*TEXT UNDER STUDY*.
──────────────────────────────

In the UK over 10 million people suffer from arthritis, a common condition that causes pain, swelling and stiffness in your joints. The risk of developing most types of arthritis increases with age and is more common in women than men.
Over the last 12 months, there has been a surge of searches on Google for arthritis-related questions, including a 5000% increase for ‘does arthritis make you tired’ and ‘is exercise good for arthritis’.
Help is at-hand: to mark this year’s World Arthritis Day (12th October), here Kerry John, a trained nurse and regional director for Bupa Care Services, answers our most Googled questions from the past 12 months.
What causes arthritis?
There are two main types of arthritis – osteoarthritis and rheumatoid arthritis.
Osteoarthritis is the most common form and occurs when the cartilage at the ends of your bones gets worn down. This can lead to pain, swelling, and difficulty moving the joint.
The exact cause of osteoarthritis is still unclear, but certain factors increase your risk, including your age, as it’s more likely to impact older people. Women are also affected more than men, and people who are overweight are also at higher risk.
A family history of osteoarthritis or previous joint injuries can also increase your chances of developing this type of arthritis.
Elsewhere, rheumatoid arthritis is an autoimmune condition which means it’s caused by your own immune system attacking healthy body tissues. This causes inflammation and damage to your joints.
Again, it’s not clear why some people develop rheumatoid arthritis, although it’s thought there may be a genetic link. It could be that something in the environment – like an infection – can trigger development of the condition in people who are already susceptible.
Does it cause swelling?
Yes – the lining of joints become inflamed, and this can cause swelling.
You can reduce your swelling by keeping your joints moving through daily and doing gentle stretches. Using an ice pack on the swelling can also help, as can keeping a good posture, and listening to your body when it needs to rest. However, a warm bath or heat packs can also help relax the muscles and some consultants recommend hot and cold therapy being alternated.

──────────────────────────────

Stored data entries
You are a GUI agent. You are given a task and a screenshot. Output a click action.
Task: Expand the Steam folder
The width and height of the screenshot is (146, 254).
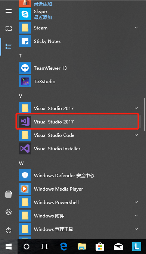pyautogui.click(x=136, y=28)
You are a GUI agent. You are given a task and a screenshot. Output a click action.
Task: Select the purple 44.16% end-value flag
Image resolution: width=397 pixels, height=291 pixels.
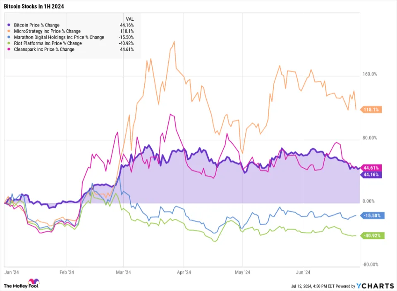371,175
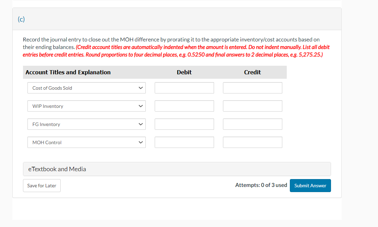Click the Save for Later button

click(x=42, y=186)
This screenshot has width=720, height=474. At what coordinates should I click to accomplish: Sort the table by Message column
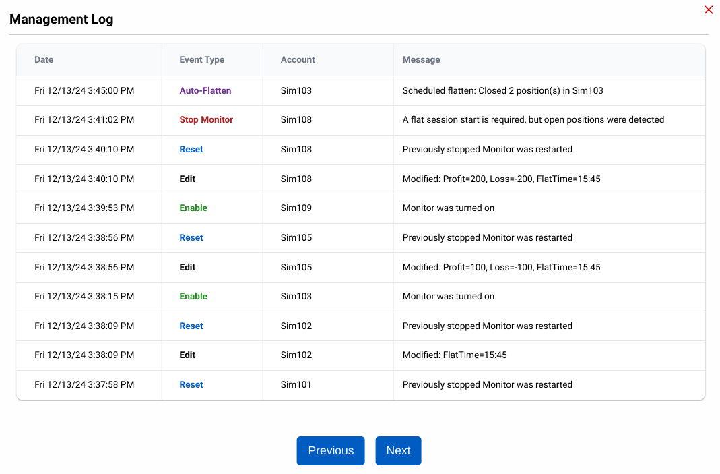[x=421, y=59]
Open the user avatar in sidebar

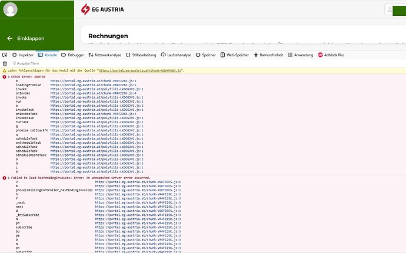click(x=11, y=9)
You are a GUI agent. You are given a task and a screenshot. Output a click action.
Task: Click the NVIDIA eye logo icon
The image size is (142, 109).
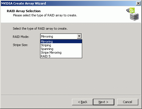[x=130, y=10]
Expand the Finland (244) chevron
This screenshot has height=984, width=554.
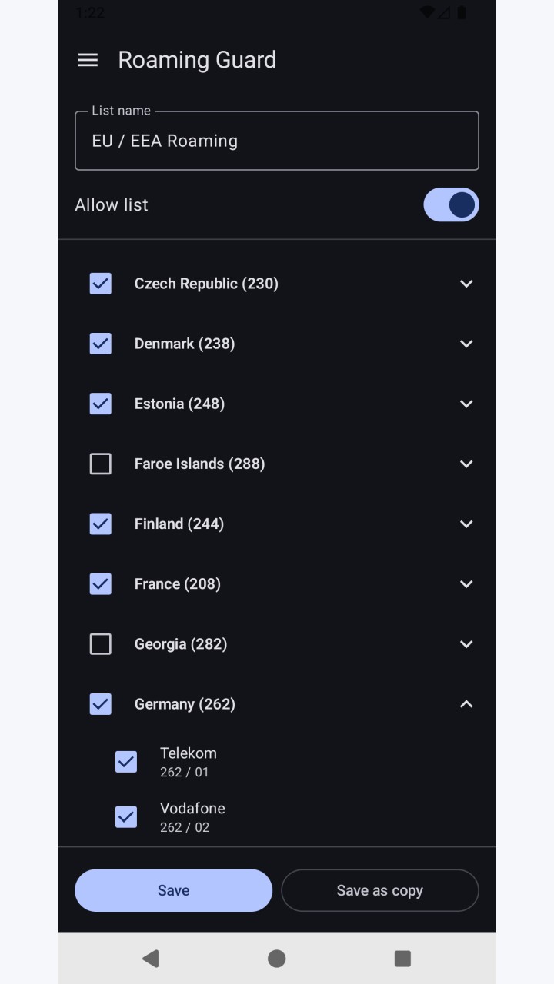tap(466, 524)
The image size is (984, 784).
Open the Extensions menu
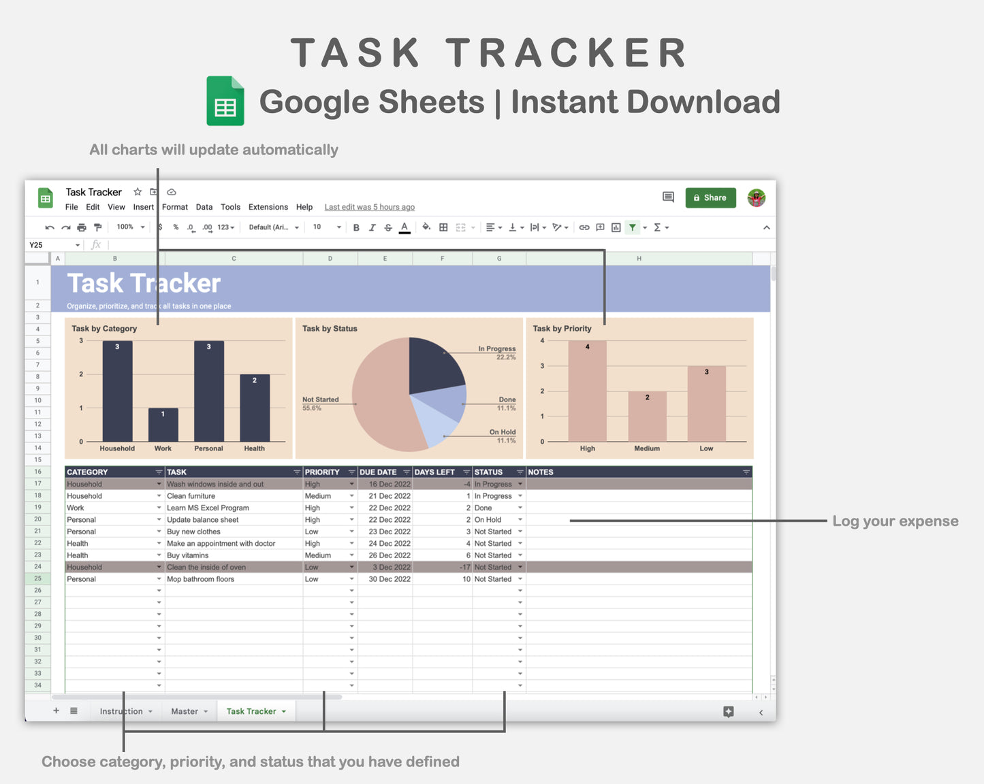coord(268,207)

──────────────────────────────

*TASK LIST*.
- A) Write out the portion of the text on arthritis between "What causes arthritis?" and "to your joints.", inclusive.
- B) Carry the text on arthritis forward from its final sentence.

*RESULTS BY TASK*.
- A)
What causes arthritis?
There are two main types of arthritis – osteoarthritis and rheumatoid arthritis.
Osteoarthritis is the most common form and occurs when the cartilage at the ends of your bones gets worn down. This can lead to pain, swelling, and difficulty moving the joint.
The exact cause of osteoarthritis is still unclear, but certain factors increase your risk, including your age, as it’s more likely to impact older people. Women are also affected more than men, and people who are overweight are also at higher risk.
A family history of osteoarthritis or previous joint injuries can also increase your chances of developing this type of arthritis.
Elsewhere, rheumatoid arthritis is an autoimmune condition which means it’s caused by your own immune system attacking healthy body tissues. This causes inflammation and damage to your joints.

- B)
Lifestyle changes – for example managing your weight and stopping smoking – may also help.
Many types of medications are available for pain relief, speak to your doctor or pharmacist about your pain and swelling, as they’ll be able to help.
Does arthritis make you tired?
We all get tired from time-to-time. However, fatigue and arthritis go hand in hand for those with arthritis. Dealing with long-term pain, stiffness and swelling can affect your everyday life, including your sleeping habits and wellbeing, leaving you feeling exhausted.
It’s important to listen to your body and rest when you can.
Is exercise good for arthritis?
Exercising regularly, as much as you’re able to, is one of the most beneficial things you can do. This is because exercise can help to keep your joints working well and reduce your pain. It will also help to build up your muscle strength and improve your fitness and may help you to feel better too.
Of course, your symptoms may limit the amount of activity you can undertake, so it’s important to find a level that works for you, and gradually work up from this. You may also find it helpful to speak to your doctor or a physiotherapist.
Also, aim to do a variety of different types of physical activity, including strengthening exercises, aerobic exercises, and stretching.
What’s the best diet to reduce symptoms?
Whilst there’s no specific diet for arthritis, some studies have shown that following a Mediterranean diet, which includes a lot of fresh vegetables, fruits, olive oil, beans, and fish, can ease your symptoms.
Some people also argue that a vegetarian or vegan diet can help reduce the symptoms of arthritis, although more research is needed on this area.
What treatment is available?
Whilst there’s no cure for arthritis, there are different treatments available, and these will depend on the type of arthritis you have.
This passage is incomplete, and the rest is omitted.